Shot on iPhone──10億人をアンバサダーにした逆転
2015年に始まった「Shot on iPhone」キャンペーンは、アップルのタレント戦略の集大成と言っていい。
このキャンペーンのロジックはシンプルだ。プロのカメラマンや有名フォトグラファーに頼るのではなく、世界中のiPhoneユーザーが撮った写真をそのまま広告にする。ユーザー全員が、広告塔になる。
ただし最初期の2015年は、アップルとエージェンシーが各地のフォトグラファーの代理人に「会社名を伏せた状態で」コンタクトし、iPhone 6で撮った作品を集めるという形だった。25カ国73都市の77人から選ばれた写真が、世界1万カ所以上のビルボードに掲出された。その後#ShotoniPhoneのハッシュタグ投稿が広まり、2019年からは誰でも応募できる「Shot on iPhone Challenge」というコンテスト形式に進化した。
WARCの2025年分析によれば、10年間で約15億ドルを投じたこのキャンペーンは、2024年単年で少なくとも400億ドルの追加iPhone売上に貢献したと試算される。ROIは圧倒的だ。そして2025年のカンヌライオンズでは、Creative Effectiveness部門のグランプリを受賞した。

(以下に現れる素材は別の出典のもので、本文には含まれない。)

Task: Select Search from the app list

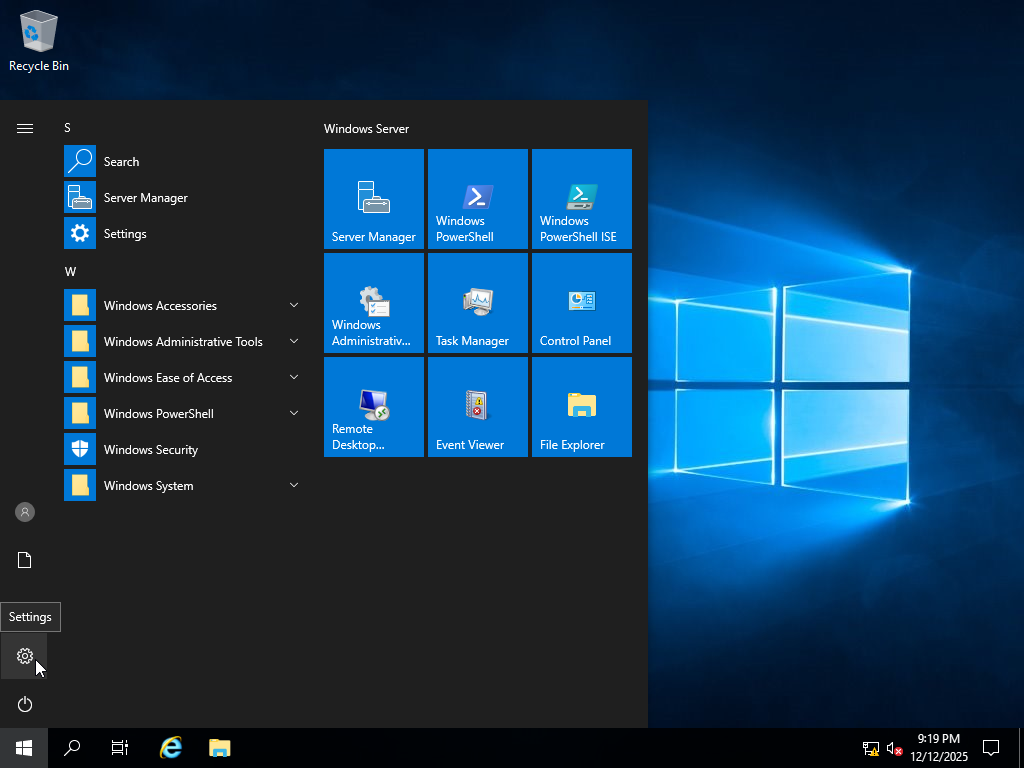Action: [x=121, y=162]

重要なのは、このキャンペーンが「技術仕様を語らない」点だ。「4,800万画素」「光学3倍ズーム」は一切出てこない。出てくるのは「あなたもこんな写真が撮れる」という感情だけ。製品ではなく体験を売る──ジョブズが一貫して体現してきた哲学の、最も純粋な実践版だ。
Crush炎上が証明したこと──哲学を裏切った代償
2024年5月、アップルは「Crush!」というiPad Pro広告を公開して大炎上した。油圧プレスがピアノ・ギター・カメラ・本など無数のクリエイティブツールを圧し潰し、最後に史上最薄のiPad Proが現れるというものだ。「あらゆる創造のツールが、この1枚に凝縮されている」というメッセージを視覚的に表現しようとした広告だった。
俳優のヒュー・グラントをはじめ、映画監督、ミュージシャン、クリエイターたちが激しく批判。アップルはTV放映を中止し、VP of Marketing CommunicationsのTor Myhrenが「我々はターゲットを外した。申し訳ない」と公式謝罪した(AdAge)。

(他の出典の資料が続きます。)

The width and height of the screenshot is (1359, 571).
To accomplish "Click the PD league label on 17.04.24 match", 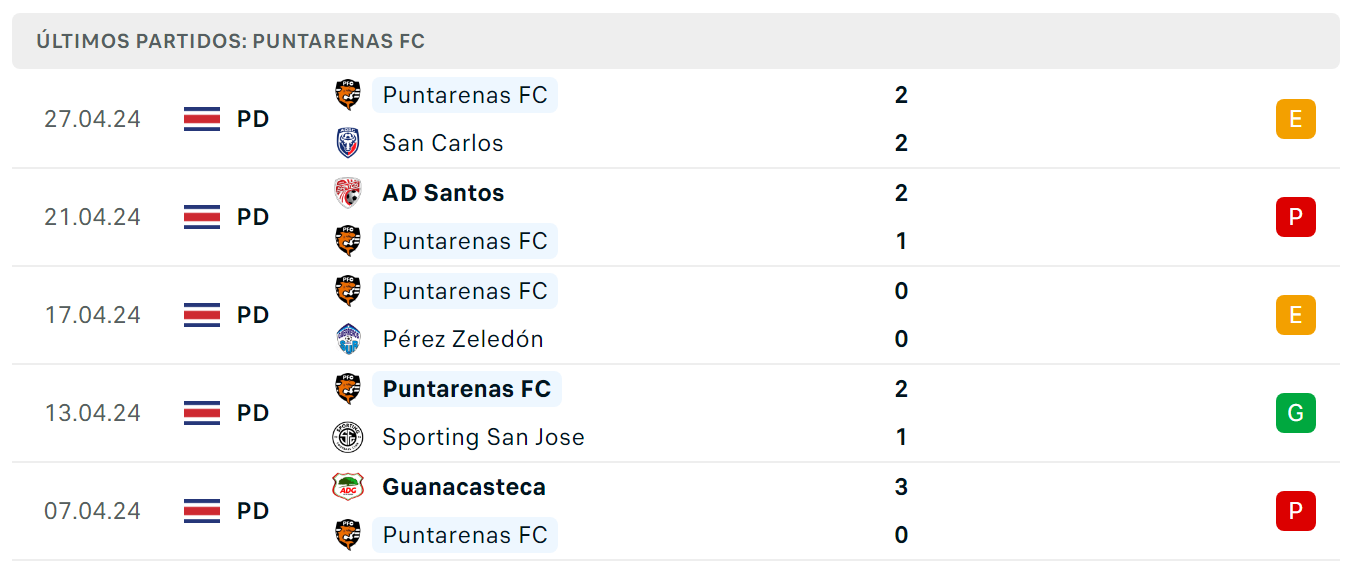I will [x=253, y=315].
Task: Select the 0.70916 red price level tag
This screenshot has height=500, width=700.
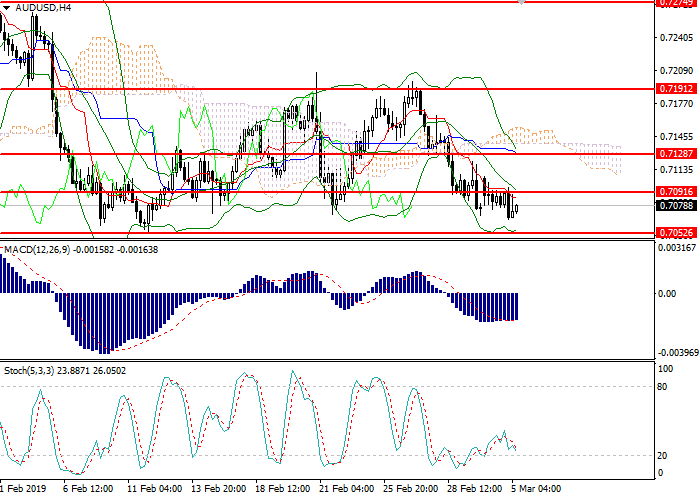Action: click(x=674, y=191)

ウォートン・スクールのマーケティング教授Americus Reedは、この炎上を「テクノロジーやAIが人間性を破壊するという消費者の恐怖を誤解した結果」と分析した。
1984年の「Big Brother」広告が技術による解放を謳ったのに対し、Crushはその真逆──「技術が人間性を制圧する」イメージを作ってしまった。

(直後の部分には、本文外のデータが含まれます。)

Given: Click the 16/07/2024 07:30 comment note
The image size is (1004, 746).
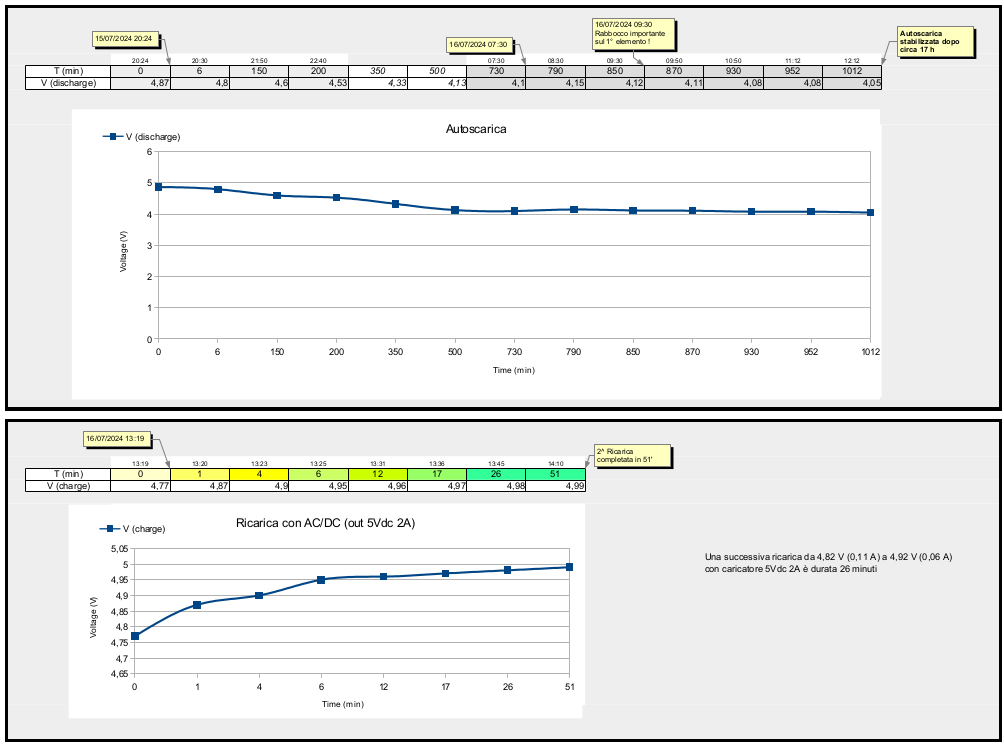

この失敗は逆説的に、アップルにとってブランド哲学がいかに深く刻まれているかを証明するケーススタディになった。40年かけて積み上げた「クリエイターの味方」というポジションは、たった1本の広告で揺らいだ。それほどまでに、哲学とのズレは致命的になりうる。
同じ「タレント不要」でも、設計は真逆だった──テスラとの比較
ここで比較として挙げたいのがテスラだ。
テスラもまた、タレントを起用しない企業として知られていた。イーロン・マスクは2019年にこう公言している。「テスラは広告も、タレント起用もしない。その代わり製品を磨く」。従来の自動車メーカーが1台あたり約495ドルを広告費に使う中、テスラの広告費は長年ゼロだった(Fortune, 2024)。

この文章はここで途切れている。